Gunung Sinabung di Kabupaten Karo, Sumatera Utara (Sumut), kembali erupsi pada Selasa (27/4). Letusan terjadi sekitar pukul 06.06 WIB dan 08.12 WIB.
Petugas pos pemantau Gunung Sinabung, Muhammad Asrori mengatakan, gunung api tertinggi di Sumut itu melontarkan abu vulkanis masing-masing setinggi 1.000 meter pada dua erupsi itu.
"Kolom abu teramati berwarna kelabu dengan intensitas tebal condong ke selatan dan barat daya. Kedua erupsi ini terekam di seismogram dengan amplitudo maksimum 36 mm dan 46 mm dengan durasi kurang lebih 3 menit 44 detik," kata Asrori.
Saat ini Gunung Sinabung yang memiliki ketinggian 2.460 meter di atas permukaan laut (mdpl) tersebut berstatus Siaga atau Level III. Asrori mengimbau agar masyarakat tidak melakukan aktivitas pada desa-desa yang sudah direlokasi serta lokasi di dalam radius radial 3 kilometer dari puncak Gunung Sinabung.
"Radius sektoral 5 kilometer untuk sektor selatan, timur, dan 4 kilometer untuk sektor timur, serta utara," sebut Asrori.
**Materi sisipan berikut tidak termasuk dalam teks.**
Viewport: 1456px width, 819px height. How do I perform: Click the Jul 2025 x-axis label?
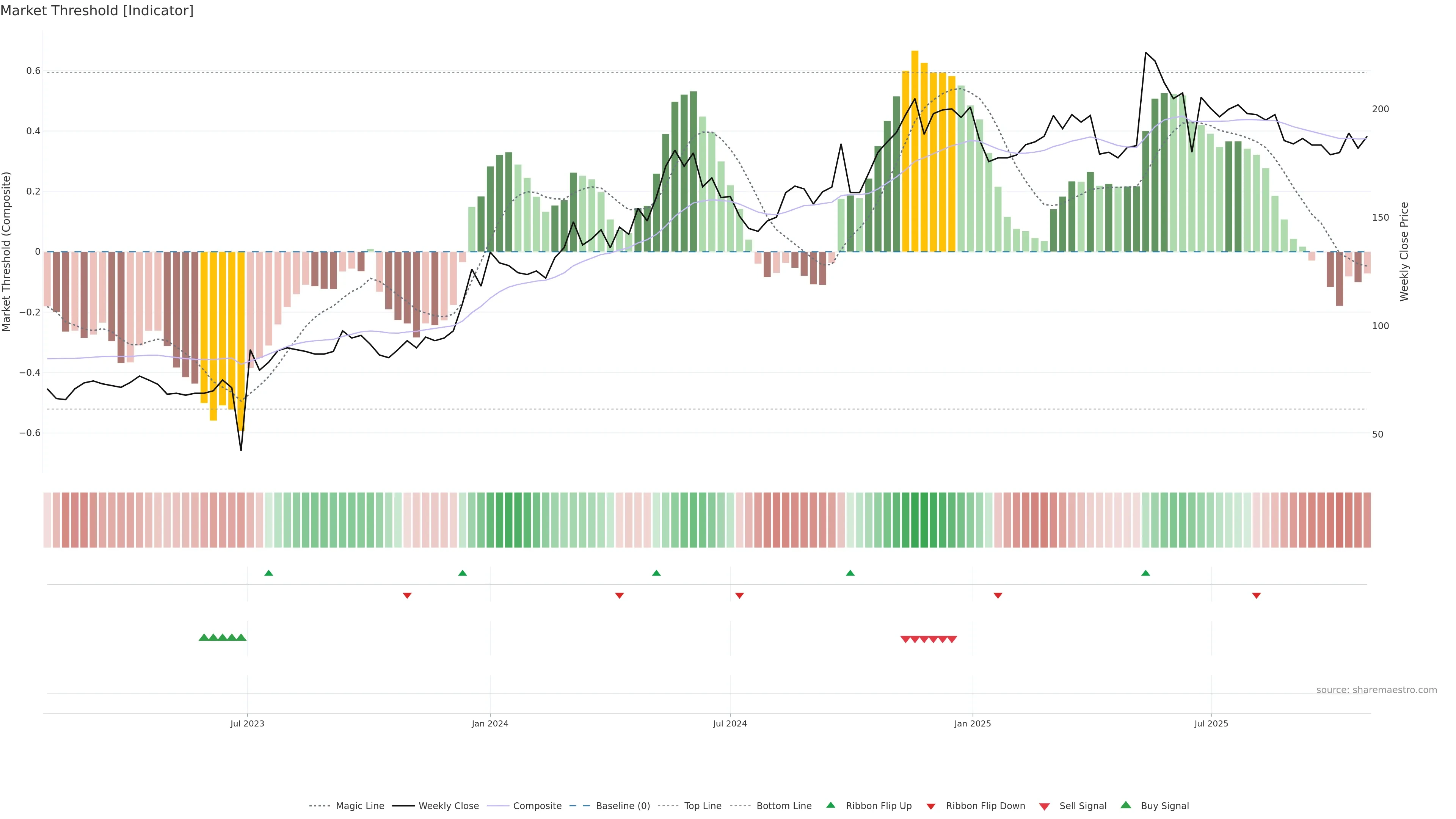click(x=1211, y=723)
Apabila terjadi hujan abu, masyarakat diimbau memakai masker ketika keluar rumah untuk mengurangi dampak terhadap kesehatan.
"Lalu, mengamankan sarana air bersih serta membersihkan atap rumah dari abu vulkanis yang lebat agar tidak roboh," ujar Asrori.
Sementara itu, masyarakat yang berada dan bermukim di dekat sungai-sungai yang berhulu di Gunung Sinabung agar tetap waspada terhadap bahaya lahar hujan.